Endoscopy is a diagnostic and therapeutic tool in case of UGIB, however it is a potentially aerosol-generating procedure so it is considered a high risk of SARS- CoV transmission 8-12. Even when various guidelines recommend an endoscopy within the first 24 hours in cases of UGIB, the decision to perform the endoscopic procedure have being made on a case by case basis. Unfortunately, there are no clinical guidelines for the management of UGIB during the COVID-19 pandemic but some authors suggest optimizing conservative management at the beginning, prioritizing the performance of procedures based on clinical judgment and the use of pre-endoscopic prognostic tools such the Glasgow-Blatchford scale 6,23. In addition, despite the lack of evidence to recommend an ideal period of time for performing endoscopy in patients with COVID-19, it has been described that this should be done in cases where the patient does not respond to conservative management after 24 hours 24.
A recent study carried out in two hospitals in the United States found that during the pandemic phase, patients presented a lower hemoglobin value and a longer hospital stay compared to patients admitted before the pandemic 25. In contrast, our study does not find a significant difference between the initial laboratory values or hospital stays.

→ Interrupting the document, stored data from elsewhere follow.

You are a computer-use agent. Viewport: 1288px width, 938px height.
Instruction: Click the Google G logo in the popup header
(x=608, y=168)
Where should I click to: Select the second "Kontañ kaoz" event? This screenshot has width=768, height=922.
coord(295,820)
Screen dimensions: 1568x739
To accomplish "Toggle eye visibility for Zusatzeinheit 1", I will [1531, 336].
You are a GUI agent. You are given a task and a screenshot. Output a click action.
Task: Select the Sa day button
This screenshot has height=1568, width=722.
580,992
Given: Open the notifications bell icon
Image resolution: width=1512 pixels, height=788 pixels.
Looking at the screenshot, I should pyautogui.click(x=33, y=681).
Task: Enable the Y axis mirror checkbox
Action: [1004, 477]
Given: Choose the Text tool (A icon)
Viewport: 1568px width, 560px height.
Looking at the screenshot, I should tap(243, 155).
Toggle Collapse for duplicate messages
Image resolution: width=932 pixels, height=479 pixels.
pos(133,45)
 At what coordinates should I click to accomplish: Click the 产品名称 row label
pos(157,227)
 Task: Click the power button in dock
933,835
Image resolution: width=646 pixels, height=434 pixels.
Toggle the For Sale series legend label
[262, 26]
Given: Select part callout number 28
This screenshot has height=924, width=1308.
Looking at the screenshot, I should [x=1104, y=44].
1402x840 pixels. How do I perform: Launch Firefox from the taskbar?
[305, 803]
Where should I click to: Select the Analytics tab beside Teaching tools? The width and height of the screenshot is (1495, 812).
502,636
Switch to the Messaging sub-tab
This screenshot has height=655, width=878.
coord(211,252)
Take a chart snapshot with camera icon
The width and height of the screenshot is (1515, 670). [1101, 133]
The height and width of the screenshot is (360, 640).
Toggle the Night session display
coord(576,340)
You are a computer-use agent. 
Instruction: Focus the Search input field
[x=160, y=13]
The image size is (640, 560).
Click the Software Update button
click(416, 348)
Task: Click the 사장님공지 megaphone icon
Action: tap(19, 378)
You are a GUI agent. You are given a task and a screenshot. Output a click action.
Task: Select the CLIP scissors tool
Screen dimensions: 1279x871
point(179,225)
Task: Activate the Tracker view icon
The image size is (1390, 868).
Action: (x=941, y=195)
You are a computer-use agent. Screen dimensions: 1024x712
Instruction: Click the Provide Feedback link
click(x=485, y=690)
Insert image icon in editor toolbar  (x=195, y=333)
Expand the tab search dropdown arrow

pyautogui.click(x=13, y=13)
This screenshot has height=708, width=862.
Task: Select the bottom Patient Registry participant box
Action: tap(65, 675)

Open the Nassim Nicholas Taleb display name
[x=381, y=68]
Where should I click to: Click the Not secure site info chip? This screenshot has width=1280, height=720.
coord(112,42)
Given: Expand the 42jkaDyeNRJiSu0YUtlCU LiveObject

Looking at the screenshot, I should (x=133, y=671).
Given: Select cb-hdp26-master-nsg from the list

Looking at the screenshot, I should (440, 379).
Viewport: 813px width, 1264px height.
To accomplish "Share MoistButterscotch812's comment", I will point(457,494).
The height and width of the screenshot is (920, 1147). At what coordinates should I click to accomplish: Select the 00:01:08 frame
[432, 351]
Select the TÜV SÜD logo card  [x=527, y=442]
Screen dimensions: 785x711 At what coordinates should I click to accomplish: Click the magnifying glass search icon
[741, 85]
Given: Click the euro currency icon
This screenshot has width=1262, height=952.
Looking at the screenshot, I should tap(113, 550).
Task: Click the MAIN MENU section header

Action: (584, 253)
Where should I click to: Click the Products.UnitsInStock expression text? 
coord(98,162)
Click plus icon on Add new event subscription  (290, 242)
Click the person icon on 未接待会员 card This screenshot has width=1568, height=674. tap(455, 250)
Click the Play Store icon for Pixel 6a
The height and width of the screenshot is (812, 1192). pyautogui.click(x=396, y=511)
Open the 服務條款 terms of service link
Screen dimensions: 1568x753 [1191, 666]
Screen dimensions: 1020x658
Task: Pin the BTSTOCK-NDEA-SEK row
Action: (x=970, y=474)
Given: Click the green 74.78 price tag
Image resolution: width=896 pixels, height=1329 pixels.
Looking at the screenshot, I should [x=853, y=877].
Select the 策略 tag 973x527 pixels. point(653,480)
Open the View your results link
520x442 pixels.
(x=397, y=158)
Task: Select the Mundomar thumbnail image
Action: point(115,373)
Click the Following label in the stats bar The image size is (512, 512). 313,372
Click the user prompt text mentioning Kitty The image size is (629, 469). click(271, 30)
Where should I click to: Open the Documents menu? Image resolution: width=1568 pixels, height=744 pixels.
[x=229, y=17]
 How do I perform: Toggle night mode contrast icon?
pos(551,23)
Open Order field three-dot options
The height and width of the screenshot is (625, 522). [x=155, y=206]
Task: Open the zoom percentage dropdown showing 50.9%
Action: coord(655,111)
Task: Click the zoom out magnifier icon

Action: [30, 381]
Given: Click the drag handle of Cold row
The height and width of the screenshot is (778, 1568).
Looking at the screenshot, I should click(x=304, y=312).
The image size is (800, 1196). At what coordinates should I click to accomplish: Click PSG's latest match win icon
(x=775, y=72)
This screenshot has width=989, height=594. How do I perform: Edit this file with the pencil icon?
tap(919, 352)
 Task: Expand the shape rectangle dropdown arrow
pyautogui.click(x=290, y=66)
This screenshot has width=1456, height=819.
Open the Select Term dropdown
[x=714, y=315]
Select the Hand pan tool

In this regard, hospital stays are likely to be similar despite a longer time to perform the endoscopy since efforts are being made to discharge patients shortly after the procedure in order to avoid the risk of infection among hospitalized patients and because of the necessity to increase availability of beds in the Emergency Room.
Evidence of performing an early endoscopy is based on information from pre-pandemic studies, and postponing endoscopy for up to 24 hours has not been shown to affect 30-day mortality in a recent publication 26. Our study suggest evaluating cases according to severity of bleeding and status of SARS- CoV-2 infection. In cases where SARS-CoV-2 infection is confirmed, conservative management evaluating hemodynamic stability and hemoglobin value could initially be considered in non-severe cases (according to clinical judgment and the use of prognostic tools). If adequate response after 24 hours is not observed, performing an endoscopy with adequate PPE is recommended 10-14.
The limitation of our study lies in its retrospective nature; however, all the information was collected in a prospective database, so that, this bias is reduced. On the other hand, the strengths of this study lie in the fact that data contains a large number of patients which allows the comparison of the time to endoscopy and it also represents the first attempt to evaluate the impact of the pandemic by COVID-19 on the care of patients with UGIB in our country.
In conclusion, the management of patients with UGIB in the context of the COVID-19 pandemic is complex and requires the application of clinical judgment using screening tools to decide the best timing to perform an endoscopy with adequate biosecurity measures and guaranteeing the safety of the patient and medical staff.